Bei den Gästen stößt dieser konsequente Fokus auf traditionelle Küche auf große Zustimmung, insbesondere bei Besuchern, die bewusst ein uriges deutsches Restaurant abseits internationaler Trendküche besuchen möchten. Es gibt aber auch Stimmen, die sich gelegentlich etwas mehr Abwechslung oder leichtere Gerichte auf der Karte wünschen würden, etwa Fisch oder vegetarische Alternativen mit mehr Finesse. Wer sich der Ausrichtung bewusst ist und gezielt Hausmannskost sucht, wird mit der angebotenen Auswahl jedoch in der Regel zufrieden sein.

Ein weiterer Pluspunkt ist die insgesamt entspannte, persönliche Atmosphäre. Viele Gäste betonen, dass man sich schnell wie in einer Nachbarschaftskneipe fühlt, selbst wenn man zum ersten Mal da ist. Der Umgangston des Personals ist herzlich, manchmal direkt, aber selten distanziert – ein Stil, der gut zur Art des Lokals passt, jedoch nicht jedem Geschmack entsprechen muss. Wer Wert auf höfliche Förmlichkeit legt, könnte sich an der sehr volksnahen, informellen Kommunikation stören.

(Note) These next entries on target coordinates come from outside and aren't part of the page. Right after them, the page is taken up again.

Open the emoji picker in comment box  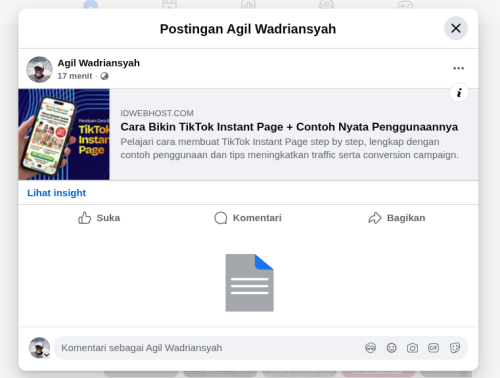point(391,348)
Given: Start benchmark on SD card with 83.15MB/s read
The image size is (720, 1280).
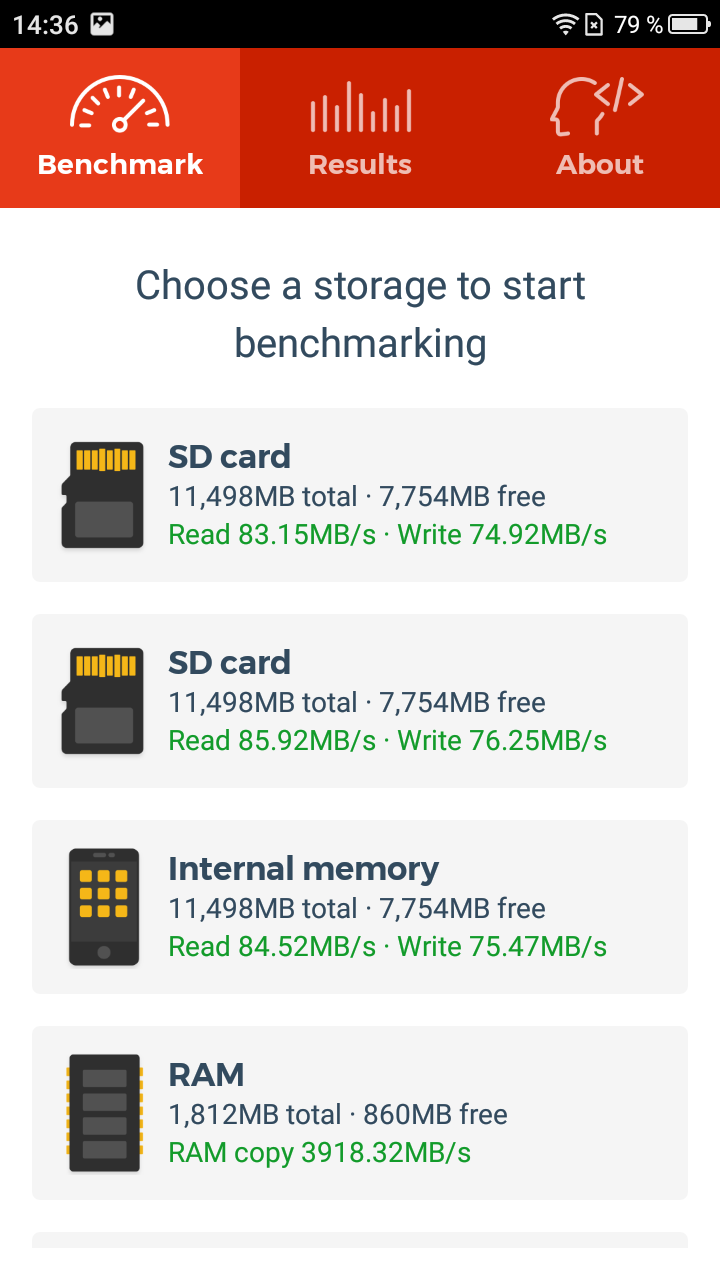Looking at the screenshot, I should [360, 495].
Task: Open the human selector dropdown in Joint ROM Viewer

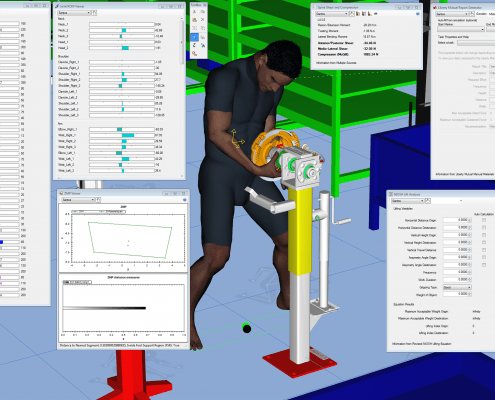Action: (74, 13)
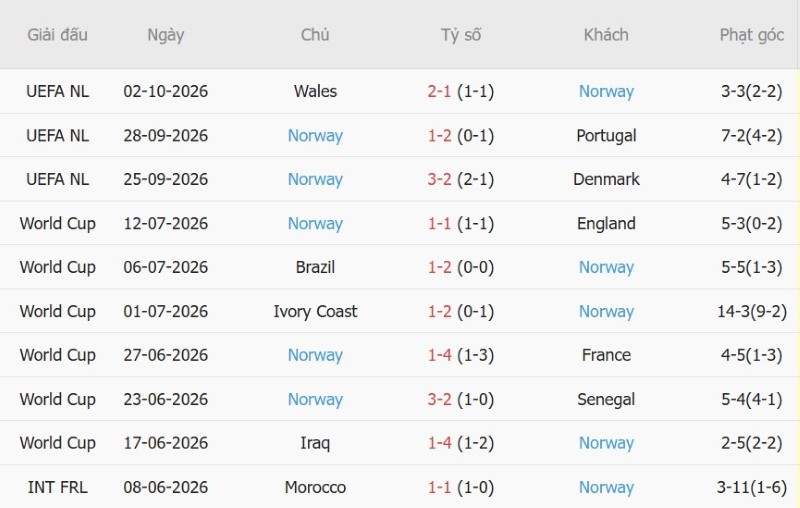
Task: Click Norway home team versus Portugal
Action: 315,136
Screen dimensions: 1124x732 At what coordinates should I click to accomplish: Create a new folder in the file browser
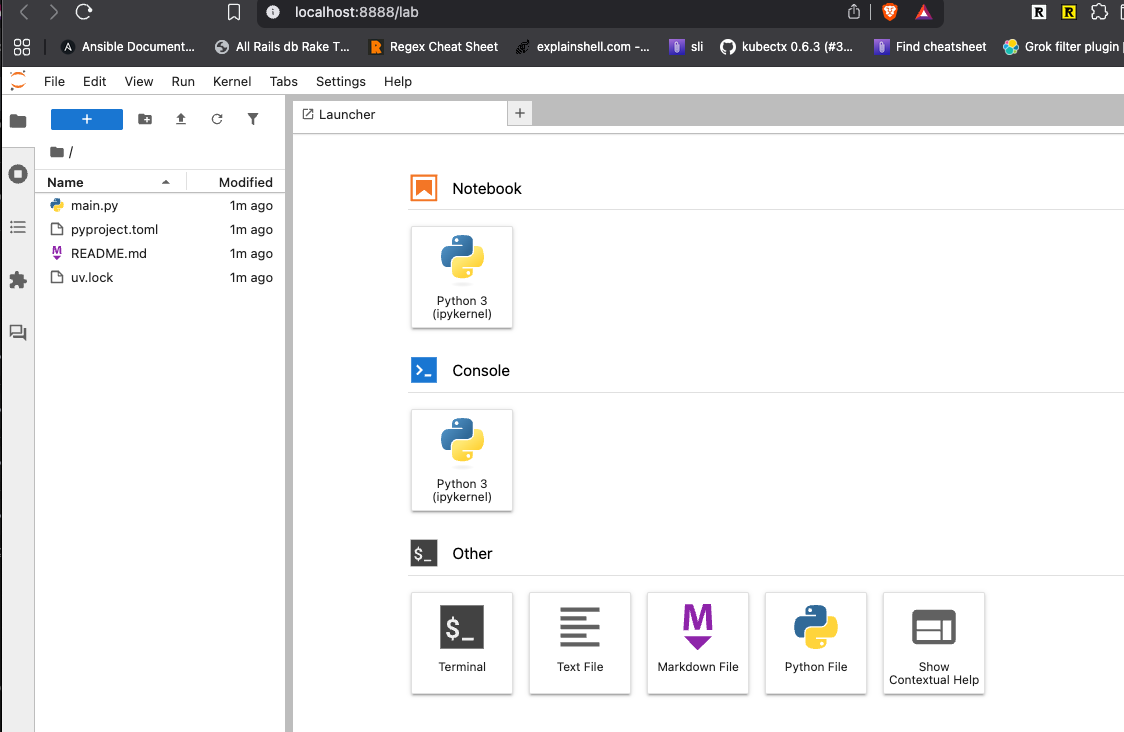145,118
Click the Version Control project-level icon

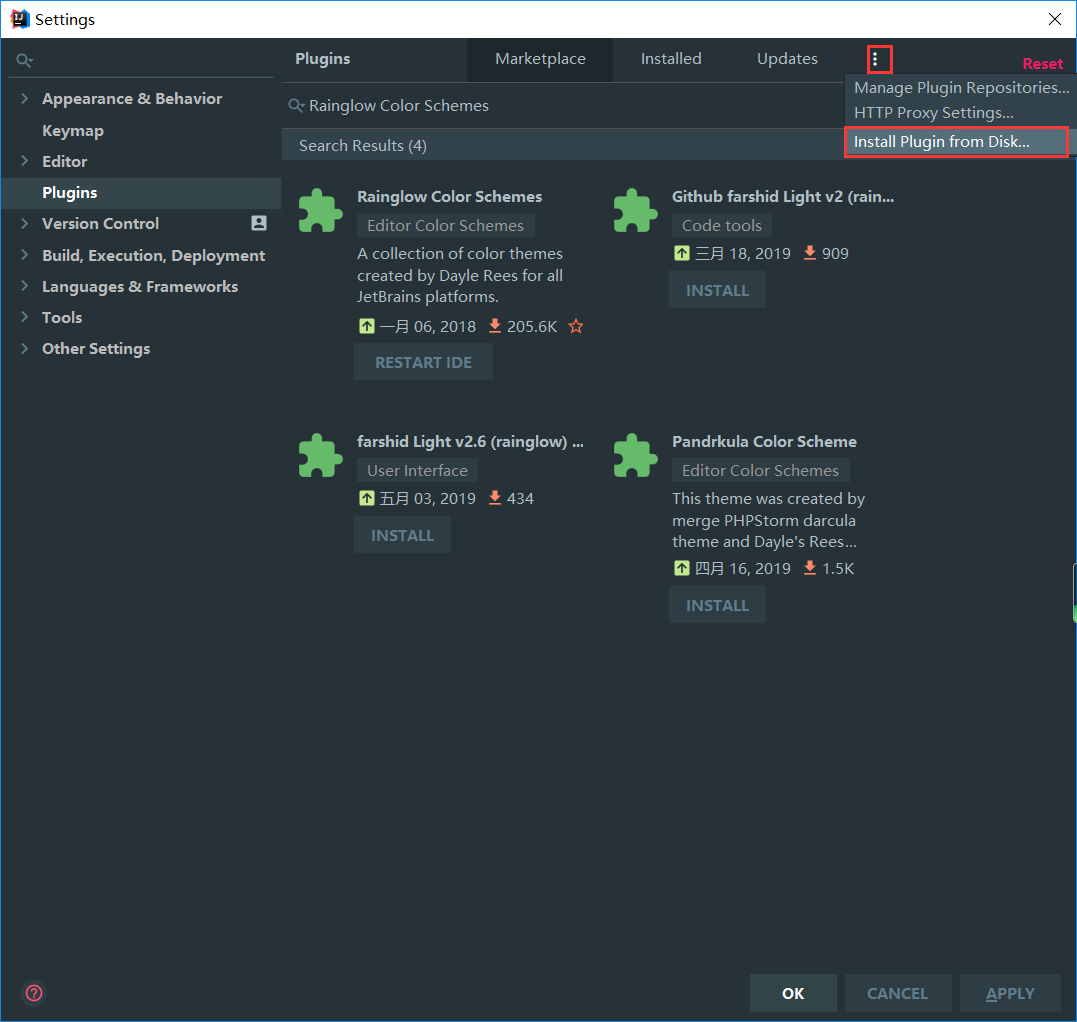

Die Gardestube ist kein barrierefreies, modern ausgestattetes Restaurant mit großzügigen Zugängen und durchgängig angepasster Infrastruktur. Der Zugang ist nicht ausdrücklich als rollstuhlgerecht ausgewiesen, was Menschen mit eingeschränkter Mobilität bei ihrer Planung berücksichtigen sollten. Wer auf barrierearme Gastronomie angewiesen ist, sollte im Vorfeld nachfragen, ob der Besuch im Einzelfall gut möglich ist.

In der Summe zeigt sich Restauration Zur Gardestube als charakterstarkes Lokal mit klarer Ausrichtung: authentische Alt-Berliner Kneipe, klassische deutsche Küche, viel Holz, Stammgäste und Kupferbier statt designorientierter Weltküche. Die Stärken liegen in der urigen Atmosphäre, den deftigen Speisen, dem süffigen Bier und dem persönlichen Stil der Betreiber. Dem gegenüber stehen einzelne Schwächen wie gelegentlich schwankende Küchenqualität, begrenzte Auswahl für vegetarische Gäste, mögliche Abweichungen bei den Öffnungszeiten und eine sehr direkte Berliner Ansprache, die nicht jeden erfreut. Für alle, die ein unverstelltes, traditionelles deutsches Restaurant mit Bierstubencharakter suchen, ist die Gardestube jedoch ein ehrlicher, bodenständiger Tipp – vorausgesetzt, man weiß, worauf man sich einlässt.